Apaçık mesajlarla gelen ve hakikati, hakikatin sahibinin istediği gibi arı duru ve has olarak anlatan elçiye baş kaldıracaksınız, ancak onun ölümünden sonra onun getirdiği dini değil, âmâ onun adına oluşturduğunuz yeni dini onun adını yüceltiyoruz diyerek piyasaya süreceksiniz. Böyle bir din olur mu diyenleri de dinden çıktı kafir ve peygamberi kabul etmiyor dışlıyor, peygamberi hafife alıyor gibi yaftalarla karalayıp, aforoz edeceksiniz.

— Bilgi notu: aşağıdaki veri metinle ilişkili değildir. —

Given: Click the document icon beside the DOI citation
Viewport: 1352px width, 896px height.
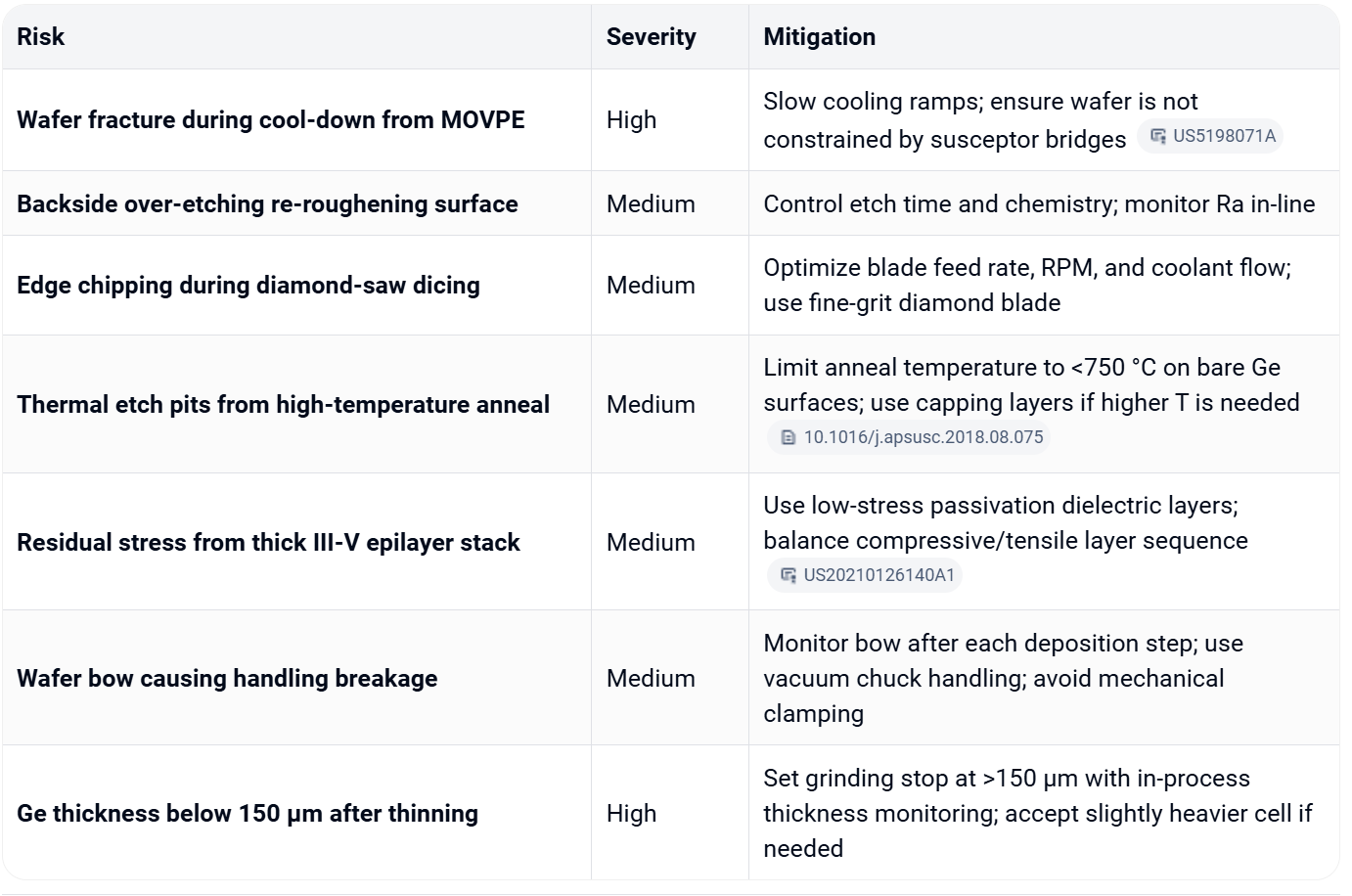Looking at the screenshot, I should click(x=789, y=437).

Hayır Allah’a yemin olsun ki, bu algı ile Yusuf (as) dönemindeki toplumun algısı aynı algı ve gelenek devam ediyor şirkte…

Emevi ve sonraki Abbasilerin, kendi oluşturdukları dini kabul etmeyenleri, nasıl zindanlara atıp onları şehit ettiklerini bilmeyen toplumlar, onların Allah’a rağmen Allah’ın elçisini yücelttiklerini söyleyerek, Allah’a ortak koşarak oluşturdukları dini, vahiyden bağımsız ilahi bir din olarak yaşarlar…” Deki halis din ancak Allah’ın dinidir…” “Deki ben dini sadece ona has kılmakla emrolundum…”Allah’u Teala,Zümer suresinde bu durumu apaçık beyan ederken, bizler iki dirhem saksılarımızı havalandırmayı düşünmeyiz, ancak kullandığımız toprak hiçbir bitki yetiştirmese de onun kutsallığını anlatır ona taparız….Veyl olsun böyle bir dine ve ona inananlara…

Allah’a has kılacağımız din Allah’ın elçisi aracılığıyla gönderdiği din değil de, Yusuf(as) dönemindekilerin, Yusuf’tan sonra oluşturdukları din veya benzeri ise Allah böylesi sapıkları ve haddi aşanları doğru yola eriştirmez. Sapkınların, bugün oluşturdukları dine uymayanları zındıklık müşriklik ve kafirlik gibi kavramlarla anlatmaları kendileri açısından doğrudur. Çünkü Mümin böylesi dinlerin kafiridir. Mümin sadece Allah’ın dinini ancak Allah’a has kılar. Sadece Allah’a has kılmak istediğimiz din, Allah’ın dini değil karmakarışık Emevi kitabelerinden oluşan özlü sözler ontolojisi ise vay başımıza gelenlere…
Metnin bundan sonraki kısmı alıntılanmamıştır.